Si valoras tu cuerpo y tu práctica, mi opinión es clara: tus vacaciones activas deberían tener el pilates como una columna vertebral suave, no como un accesorio decorativo. No hace falta convertirte en la persona que madruga a las seis para entrenar mientras el resto duerme, ni decir que no a una copa de vino porque “mañana tengo roll over”. Lo que sí tiene sentido es decidir que no vas a tratar a tu cuerpo como si fuera un mueble que se guarda dos semanas en un trastero.

La industria va a seguir vendiendo retiros idílicos, paquetes wellness y experiencias “transformadoras” que muchas veces se quedan en la superficie. Lo que realmente transforma es ese compromiso silencioso de estirarte la esterilla frente al balcón del apartamento, en la sombra del camping o sobre la toalla en la arena, y hacer tu secuencia aunque nadie lo vea, aunque no salgas en stories.

Yo he elegido: prefiero menos fotos espectaculares y más vacaciones donde mi espalda no se queja, mis caderas no crujen por cada paso y mi cuello no pide auxilio al tercer día de almohada de hotel. Y eso pasa, sí o sí, por un mínimo de pilates integrado en mis días soleados.

TL;DR: mi postura sin edulcorantes sobre pilates en vacaciones

Para mí, unas “vacaciones activas: incorpora el pilates a tus días soleados” no es una frase bonita de catálogo, es la única forma de volver de un viaje mejor de lo que me fui.

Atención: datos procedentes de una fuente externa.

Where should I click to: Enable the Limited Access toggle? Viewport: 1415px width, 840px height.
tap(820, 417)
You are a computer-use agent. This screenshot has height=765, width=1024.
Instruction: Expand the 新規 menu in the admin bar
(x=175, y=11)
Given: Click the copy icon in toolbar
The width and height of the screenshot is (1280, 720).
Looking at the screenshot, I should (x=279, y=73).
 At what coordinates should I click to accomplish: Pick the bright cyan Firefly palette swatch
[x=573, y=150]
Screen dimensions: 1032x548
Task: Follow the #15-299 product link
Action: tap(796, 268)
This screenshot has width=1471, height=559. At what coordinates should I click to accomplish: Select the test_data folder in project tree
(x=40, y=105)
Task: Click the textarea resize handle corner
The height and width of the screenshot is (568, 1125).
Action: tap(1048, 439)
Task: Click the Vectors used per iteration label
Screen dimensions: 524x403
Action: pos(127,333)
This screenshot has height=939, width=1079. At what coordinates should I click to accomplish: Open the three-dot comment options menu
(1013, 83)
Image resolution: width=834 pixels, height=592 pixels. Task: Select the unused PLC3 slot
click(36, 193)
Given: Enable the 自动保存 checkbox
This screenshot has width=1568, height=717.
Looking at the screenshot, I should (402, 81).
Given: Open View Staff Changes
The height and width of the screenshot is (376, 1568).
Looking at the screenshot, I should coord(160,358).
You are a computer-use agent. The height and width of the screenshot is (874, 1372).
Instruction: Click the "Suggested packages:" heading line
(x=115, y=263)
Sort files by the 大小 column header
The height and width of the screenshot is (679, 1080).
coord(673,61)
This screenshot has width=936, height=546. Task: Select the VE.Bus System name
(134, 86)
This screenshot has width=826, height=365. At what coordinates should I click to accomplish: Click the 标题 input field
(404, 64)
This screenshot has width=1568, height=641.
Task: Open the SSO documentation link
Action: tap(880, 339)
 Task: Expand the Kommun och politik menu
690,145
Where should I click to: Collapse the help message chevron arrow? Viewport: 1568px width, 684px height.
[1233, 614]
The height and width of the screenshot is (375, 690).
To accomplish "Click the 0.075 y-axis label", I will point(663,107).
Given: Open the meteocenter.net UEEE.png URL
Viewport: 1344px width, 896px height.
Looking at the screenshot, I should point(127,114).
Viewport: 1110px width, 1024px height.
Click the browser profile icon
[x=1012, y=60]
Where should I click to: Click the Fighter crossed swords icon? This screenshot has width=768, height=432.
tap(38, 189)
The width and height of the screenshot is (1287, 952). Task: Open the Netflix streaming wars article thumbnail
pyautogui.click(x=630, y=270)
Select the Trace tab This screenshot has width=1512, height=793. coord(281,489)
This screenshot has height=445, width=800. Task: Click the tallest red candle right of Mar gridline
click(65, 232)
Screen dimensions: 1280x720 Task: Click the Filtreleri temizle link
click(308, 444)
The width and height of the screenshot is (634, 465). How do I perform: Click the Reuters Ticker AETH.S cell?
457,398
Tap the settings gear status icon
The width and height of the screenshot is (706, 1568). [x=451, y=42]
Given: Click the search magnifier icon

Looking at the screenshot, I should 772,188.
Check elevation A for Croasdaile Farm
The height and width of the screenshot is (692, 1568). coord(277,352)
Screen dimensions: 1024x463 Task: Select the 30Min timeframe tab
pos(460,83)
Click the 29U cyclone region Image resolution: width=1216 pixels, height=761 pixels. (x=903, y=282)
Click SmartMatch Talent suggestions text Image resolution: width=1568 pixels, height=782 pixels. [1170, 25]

Creo que el mito de las vacaciones para “no hacer nada” está sobrevalorado y, en muchos casos, es una forma socialmente aceptada de desconectarnos del cuerpo justo cuando más tiempo tenemos para escucharlo. También creo que la mayoría de ofertas veraniegas de “pilates” son más marketing que método, y que la responsabilidad de proteger nuestra práctica es nuestra, no del resort ni del influencer de turno.

Mi conclusión es sencilla y nada neutral: si amas el movimiento, deja de regalarle el verano al sedentarismo o al postureo. Coge tu esterilla, diseña un plan pequeño pero realista y haz del pilates una parte tan natural de tus días soleados como la crema solar o el bañador. Tu yo de septiembre te lo va a agradecer mucho más que cualquier foto perfecta al atardecer.